Welcher Titel ist laut dem Seitentext die Eröffnungsnummer?

SEITENTEXT:
****
Während Kollege Dellé ein astreines Reggae-Album zelebrierte und Peter Fox - wenn man so will - deutschem Hip Hop eine weitere Facette einschliff, fällt beim Dritten im Bunde eine Klassifizierung schwer. Als viel zu komplex erweist sich sein Klangkosmos, in dem sich mannigfaltige Einflüsse die Hände reichen.

Jeder Track für sich spannt ein ganz eigenes kleines Sounduniversum auf. In jedem einzelnen lohnt es sich, sich darin zu verlieren. Zwischen perlenden Klavierläufen und blechernen Claps gedeiht die "Fireflower" - mit treibendem Rhythmus eine exzellente, weil packende Wahl für eine Eröffungsnummer.

Mitgerissen findet man sich unmittelbar darauf mitten im farbenfrohen Gewusel von "Doku" wieder: Wuchtig rumpeln die Trommeln. Trotz der präsenten Synthieclaps dominiert der organische, natürlich gewachsene Eindruck. Hymnische Gesänge, Dancehall-Bässe und afrikanische Elemente stecken darin: Verschiedene Kontinente und Kulturen verschmelzen, verbinden sich zu einer ganz neuen Einheit.

In nahezu jeder Nummer exerziert Demba Nabé einen solchen Spagat. Wiederholungsgefahr besteht dennoch nicht. Dazu schöpft "Ear" einfach aus zu vielen Quellen. Breitwandig fährt "Destiny" auf. Zwischen schillernde Synthieflächen, Elektrogefiepe und heulende Sirenen schmiegt sich Dembas berückender, tiefer Gesang.
****
DATENAUSZÜGE:

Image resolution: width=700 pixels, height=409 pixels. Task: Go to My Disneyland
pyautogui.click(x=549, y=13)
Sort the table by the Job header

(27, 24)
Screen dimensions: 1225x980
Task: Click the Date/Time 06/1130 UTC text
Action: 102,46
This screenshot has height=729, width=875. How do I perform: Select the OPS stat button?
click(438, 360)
****
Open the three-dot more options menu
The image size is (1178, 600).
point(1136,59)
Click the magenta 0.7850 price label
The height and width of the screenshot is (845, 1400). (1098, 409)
****
MUSTERLÖSUNG:
„Fireflower“